-- START OF TASK DATA --
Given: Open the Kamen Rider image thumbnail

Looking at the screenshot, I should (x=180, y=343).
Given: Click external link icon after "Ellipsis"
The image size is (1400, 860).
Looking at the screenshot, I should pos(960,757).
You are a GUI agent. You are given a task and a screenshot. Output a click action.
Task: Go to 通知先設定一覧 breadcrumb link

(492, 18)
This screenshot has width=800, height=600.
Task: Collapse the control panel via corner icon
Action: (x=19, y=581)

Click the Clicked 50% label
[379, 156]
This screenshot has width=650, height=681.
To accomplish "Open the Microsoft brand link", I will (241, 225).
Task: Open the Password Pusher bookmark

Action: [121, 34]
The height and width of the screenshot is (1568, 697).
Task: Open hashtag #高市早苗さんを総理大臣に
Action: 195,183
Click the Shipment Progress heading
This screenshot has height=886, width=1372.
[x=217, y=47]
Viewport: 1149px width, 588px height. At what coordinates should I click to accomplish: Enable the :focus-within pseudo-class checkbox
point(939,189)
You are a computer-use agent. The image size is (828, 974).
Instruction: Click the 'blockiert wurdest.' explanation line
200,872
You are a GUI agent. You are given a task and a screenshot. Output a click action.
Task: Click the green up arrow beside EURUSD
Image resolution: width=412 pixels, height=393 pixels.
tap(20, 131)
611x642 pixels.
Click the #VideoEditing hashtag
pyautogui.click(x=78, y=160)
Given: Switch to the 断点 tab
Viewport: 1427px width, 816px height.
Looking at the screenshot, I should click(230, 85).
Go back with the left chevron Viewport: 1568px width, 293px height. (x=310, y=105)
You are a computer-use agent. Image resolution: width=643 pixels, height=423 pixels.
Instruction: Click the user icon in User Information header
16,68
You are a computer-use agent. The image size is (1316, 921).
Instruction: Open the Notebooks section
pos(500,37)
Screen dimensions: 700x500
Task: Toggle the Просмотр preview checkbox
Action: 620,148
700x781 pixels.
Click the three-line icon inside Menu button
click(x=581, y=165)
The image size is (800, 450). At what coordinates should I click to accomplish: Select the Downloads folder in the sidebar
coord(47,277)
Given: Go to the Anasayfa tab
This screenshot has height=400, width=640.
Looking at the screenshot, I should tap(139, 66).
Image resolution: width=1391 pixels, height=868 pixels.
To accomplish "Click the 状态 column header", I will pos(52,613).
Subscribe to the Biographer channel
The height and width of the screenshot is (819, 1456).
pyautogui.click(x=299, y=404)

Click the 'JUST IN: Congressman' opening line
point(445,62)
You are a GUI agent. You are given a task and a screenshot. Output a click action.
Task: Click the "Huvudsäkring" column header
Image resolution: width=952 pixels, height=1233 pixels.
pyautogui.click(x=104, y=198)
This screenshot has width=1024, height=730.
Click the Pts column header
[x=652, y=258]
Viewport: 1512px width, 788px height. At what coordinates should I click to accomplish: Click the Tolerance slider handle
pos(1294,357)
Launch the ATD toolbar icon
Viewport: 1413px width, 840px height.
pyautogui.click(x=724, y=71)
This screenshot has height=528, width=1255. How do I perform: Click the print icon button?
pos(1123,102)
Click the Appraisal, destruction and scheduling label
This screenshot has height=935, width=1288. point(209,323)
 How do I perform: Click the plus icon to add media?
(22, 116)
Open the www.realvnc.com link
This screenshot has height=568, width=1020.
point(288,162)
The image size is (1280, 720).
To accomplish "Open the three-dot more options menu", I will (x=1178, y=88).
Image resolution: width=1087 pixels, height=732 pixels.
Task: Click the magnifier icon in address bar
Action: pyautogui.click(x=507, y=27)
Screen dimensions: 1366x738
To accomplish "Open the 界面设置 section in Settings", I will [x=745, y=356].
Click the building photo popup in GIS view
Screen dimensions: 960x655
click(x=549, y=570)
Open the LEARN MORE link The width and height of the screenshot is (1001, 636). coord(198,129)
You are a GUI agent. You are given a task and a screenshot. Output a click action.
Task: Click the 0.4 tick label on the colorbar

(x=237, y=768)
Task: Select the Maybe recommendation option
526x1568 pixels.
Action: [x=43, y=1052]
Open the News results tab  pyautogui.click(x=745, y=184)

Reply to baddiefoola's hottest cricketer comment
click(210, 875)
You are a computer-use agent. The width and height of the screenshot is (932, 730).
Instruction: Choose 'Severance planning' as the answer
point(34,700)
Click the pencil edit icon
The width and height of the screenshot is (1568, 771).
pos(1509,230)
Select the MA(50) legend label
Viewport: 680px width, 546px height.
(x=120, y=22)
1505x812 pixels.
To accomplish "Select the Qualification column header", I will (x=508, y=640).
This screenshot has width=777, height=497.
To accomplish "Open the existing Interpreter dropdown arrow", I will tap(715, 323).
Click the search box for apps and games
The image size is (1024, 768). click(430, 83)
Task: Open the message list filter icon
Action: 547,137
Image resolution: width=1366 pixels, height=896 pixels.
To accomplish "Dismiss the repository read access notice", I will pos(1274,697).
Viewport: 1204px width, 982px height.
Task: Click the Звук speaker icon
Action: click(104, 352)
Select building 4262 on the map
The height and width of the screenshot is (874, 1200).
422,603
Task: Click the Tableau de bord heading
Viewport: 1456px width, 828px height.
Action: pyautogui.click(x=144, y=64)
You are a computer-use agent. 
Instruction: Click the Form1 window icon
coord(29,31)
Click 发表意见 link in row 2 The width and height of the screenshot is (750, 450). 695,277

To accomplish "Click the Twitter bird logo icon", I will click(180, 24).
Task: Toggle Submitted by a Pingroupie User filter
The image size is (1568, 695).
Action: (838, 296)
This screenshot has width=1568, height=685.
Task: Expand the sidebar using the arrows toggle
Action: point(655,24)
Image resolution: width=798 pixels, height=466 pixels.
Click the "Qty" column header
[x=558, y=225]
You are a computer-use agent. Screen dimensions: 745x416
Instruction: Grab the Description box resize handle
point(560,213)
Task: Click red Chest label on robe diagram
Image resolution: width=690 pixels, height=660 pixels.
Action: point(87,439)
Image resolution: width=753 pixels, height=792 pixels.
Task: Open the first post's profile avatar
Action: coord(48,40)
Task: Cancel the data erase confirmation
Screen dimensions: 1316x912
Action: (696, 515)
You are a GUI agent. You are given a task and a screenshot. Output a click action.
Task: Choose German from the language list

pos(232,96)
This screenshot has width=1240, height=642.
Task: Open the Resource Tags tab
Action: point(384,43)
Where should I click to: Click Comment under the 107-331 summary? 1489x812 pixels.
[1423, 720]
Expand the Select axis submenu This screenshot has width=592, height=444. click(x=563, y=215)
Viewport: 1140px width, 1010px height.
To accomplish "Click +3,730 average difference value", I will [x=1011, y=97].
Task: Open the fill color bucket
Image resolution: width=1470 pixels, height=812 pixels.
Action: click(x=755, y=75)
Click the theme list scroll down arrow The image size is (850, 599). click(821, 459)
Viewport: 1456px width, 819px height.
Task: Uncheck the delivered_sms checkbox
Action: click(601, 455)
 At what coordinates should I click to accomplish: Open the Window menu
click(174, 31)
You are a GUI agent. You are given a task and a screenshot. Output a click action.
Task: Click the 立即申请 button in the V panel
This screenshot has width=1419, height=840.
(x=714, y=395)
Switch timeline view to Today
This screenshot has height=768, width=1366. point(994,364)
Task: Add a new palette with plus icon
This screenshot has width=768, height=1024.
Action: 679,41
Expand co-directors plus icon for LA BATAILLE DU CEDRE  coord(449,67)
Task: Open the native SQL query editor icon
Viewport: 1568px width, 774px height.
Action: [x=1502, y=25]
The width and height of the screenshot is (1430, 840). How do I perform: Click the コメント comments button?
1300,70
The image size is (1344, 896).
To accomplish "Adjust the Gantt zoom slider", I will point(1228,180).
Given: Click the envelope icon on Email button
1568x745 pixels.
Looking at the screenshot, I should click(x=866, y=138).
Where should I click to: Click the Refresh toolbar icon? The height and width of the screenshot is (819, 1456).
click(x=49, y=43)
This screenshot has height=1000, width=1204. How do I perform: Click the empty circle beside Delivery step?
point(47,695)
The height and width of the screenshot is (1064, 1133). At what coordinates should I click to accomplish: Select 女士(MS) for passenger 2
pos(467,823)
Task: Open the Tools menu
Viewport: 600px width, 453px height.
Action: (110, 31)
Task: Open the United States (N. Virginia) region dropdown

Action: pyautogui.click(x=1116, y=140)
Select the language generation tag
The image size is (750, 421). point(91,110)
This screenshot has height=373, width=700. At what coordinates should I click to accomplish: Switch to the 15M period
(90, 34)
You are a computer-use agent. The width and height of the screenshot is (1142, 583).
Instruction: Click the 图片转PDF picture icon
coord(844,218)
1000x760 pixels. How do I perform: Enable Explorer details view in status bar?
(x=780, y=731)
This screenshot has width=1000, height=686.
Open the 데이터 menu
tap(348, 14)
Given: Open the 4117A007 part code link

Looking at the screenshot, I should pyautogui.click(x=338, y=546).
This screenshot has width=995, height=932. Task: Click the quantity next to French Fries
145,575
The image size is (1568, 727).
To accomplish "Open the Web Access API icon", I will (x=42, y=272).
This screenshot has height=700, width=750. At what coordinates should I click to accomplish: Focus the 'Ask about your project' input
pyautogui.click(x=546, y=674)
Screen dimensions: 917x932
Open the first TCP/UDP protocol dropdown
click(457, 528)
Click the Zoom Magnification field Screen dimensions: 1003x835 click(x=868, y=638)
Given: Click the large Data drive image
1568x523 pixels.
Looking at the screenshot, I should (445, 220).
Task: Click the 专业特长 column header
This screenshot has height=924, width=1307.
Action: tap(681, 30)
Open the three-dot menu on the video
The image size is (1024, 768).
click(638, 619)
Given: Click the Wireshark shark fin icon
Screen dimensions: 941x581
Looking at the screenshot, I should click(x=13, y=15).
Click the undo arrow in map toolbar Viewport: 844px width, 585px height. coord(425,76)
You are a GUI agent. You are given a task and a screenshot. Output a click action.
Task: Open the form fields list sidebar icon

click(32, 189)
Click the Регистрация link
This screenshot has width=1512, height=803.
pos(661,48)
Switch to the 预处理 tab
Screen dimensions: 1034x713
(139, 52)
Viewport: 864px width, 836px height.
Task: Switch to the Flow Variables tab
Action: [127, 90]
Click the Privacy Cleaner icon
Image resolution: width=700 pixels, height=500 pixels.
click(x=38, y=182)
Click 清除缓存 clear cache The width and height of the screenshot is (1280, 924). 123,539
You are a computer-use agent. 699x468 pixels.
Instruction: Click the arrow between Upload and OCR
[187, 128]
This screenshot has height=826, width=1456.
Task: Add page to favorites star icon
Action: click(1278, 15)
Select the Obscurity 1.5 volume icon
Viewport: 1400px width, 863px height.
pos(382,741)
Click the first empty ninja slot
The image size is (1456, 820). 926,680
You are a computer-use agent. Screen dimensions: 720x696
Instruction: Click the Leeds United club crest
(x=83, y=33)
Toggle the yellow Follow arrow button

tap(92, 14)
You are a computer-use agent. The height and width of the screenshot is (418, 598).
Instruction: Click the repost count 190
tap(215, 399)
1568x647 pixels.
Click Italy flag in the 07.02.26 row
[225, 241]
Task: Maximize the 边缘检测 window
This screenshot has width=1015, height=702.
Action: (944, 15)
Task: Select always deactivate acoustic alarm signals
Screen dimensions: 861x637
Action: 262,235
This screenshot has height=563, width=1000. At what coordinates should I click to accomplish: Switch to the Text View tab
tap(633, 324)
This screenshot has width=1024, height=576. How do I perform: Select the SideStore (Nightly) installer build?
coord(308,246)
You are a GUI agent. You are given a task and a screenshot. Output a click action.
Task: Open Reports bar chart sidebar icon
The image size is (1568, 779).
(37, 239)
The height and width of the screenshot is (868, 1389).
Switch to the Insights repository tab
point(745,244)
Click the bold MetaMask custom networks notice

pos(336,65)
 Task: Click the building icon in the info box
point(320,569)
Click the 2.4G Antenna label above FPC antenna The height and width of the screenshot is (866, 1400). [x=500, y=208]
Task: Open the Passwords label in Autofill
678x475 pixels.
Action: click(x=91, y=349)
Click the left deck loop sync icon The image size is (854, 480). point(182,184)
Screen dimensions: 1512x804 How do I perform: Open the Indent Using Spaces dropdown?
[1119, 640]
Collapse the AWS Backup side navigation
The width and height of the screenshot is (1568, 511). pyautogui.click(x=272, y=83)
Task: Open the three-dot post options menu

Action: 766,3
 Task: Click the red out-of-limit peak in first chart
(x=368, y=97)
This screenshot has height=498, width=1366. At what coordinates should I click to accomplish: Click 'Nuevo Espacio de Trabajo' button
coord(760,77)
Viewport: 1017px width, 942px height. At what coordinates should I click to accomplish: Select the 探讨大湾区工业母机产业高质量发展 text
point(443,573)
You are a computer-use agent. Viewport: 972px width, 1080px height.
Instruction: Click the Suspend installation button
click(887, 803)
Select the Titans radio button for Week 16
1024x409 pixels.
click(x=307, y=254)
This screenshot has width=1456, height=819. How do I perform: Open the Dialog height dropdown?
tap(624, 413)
-- END OF TASK DATA --
### OBJECTIVE
Copy out the entries word for word, starting at the line containing "Viewport: 1140px width, 1010px height." and ending at the line containing "click(174, 31)", with both of those lines included.

### WORKED ANSWER
Viewport: 1140px width, 1010px height.
To accomplish "Click +3,730 average difference value", I will [x=1011, y=97].
Task: Open the fill color bucket
Image resolution: width=1470 pixels, height=812 pixels.
Action: click(x=755, y=75)
Click the theme list scroll down arrow The image size is (850, 599). click(821, 459)
Viewport: 1456px width, 819px height.
Task: Uncheck the delivered_sms checkbox
Action: click(601, 455)
 At what coordinates should I click to accomplish: Open the Window menu
click(174, 31)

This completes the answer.